Used is the first word that comes to mind. Then I want to be mad for him doing it to me but I can't because he's so nice and he did it in such a polite way but that's even prickier. I just want to be mad because I'm the one who got screwed over... not him. He said it so obviously it was a relief to him to tell me. I know it all too well because I'm always the one who does the dumping. In fact I've never been dumped and I don't count this because we weren't going out to begin with. It's definitely rejection but that was bound to happen. Ang gave me his picture today and he wrote on the back 'I will always be your friend. Your such a great friend.' Although it's you're but it doesn't really matter anyway. He hurt me and that's about all there is to it. Last time I've had an official boyfriend was last prom, which was about 6 months ago.
I've realized that all that happens with these relationships is you like someone and then you go out with them and end up either hating them or never really talking to them. The only ex I still talk to is... well none of them and that's probably because I broke up with them. It was funny because Scott, the guy I broke up with prom night has a new girlfriend and Kate met her at the bowling alley and told me she was asking if Kate was Jeff's girlfriend because she knew one of the sisters was the 'evil bitch that broke up with Scott at prom'. Haha, I laugh at that because I can see him and her referring to me as that.

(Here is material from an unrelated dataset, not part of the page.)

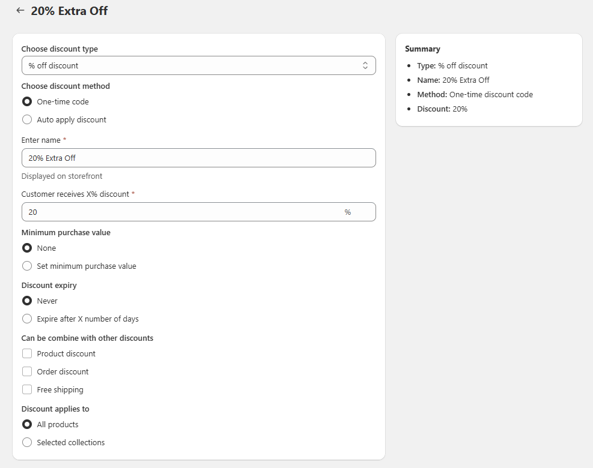Screen dimensions: 593x468
Task: Select One-time code radio button
Action: 27,102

Well after school today my mom took me to JcPennys and I got a new pair of sketchers, pair of jeans, and two shirts. We weren't there that long but I didn't really like anything they had. They didn't have a whole lot of sketchers either but I got a pair that ended up being half size smaller than the last pair I got, which is weird because your feet are supposed to get bigger. The shoes I just bought I can also slip out of really easily without bending them in any way. I was really hoping Jasmine was going to call me tonight because I told her to call me after school today and she said she would. She's in Chicago for debate and I hope her competition goes well. Right now I'm listening to a song I just downloaded called "White Flag" by Dido. It's really nice and depressing. Well I have to go to finally do my paper that's due tomorrow that I haven't started yet. I also have my treble choir concert tomorrow. For one song "Do You Believe in Magic" we're dancing to choreography Kayla Dotter made up that's really good. We're signing two other songs about god and it's really annoying because they're supposed to keep religion and school separate but they don't.
P.S. Yes, I know the title is also a Box Car Racer song as well... it was completely intentional. 'Sometimes I wish I was brave, wish I was stronger, wish I could feel no pain'... 'Cause I feel so mad, I feel so angry, I feel so calloused, so lost, confused again, I feel so cheap, so used, unfaithful, lets start over'. Last time I listened to this song was... at least two years ago.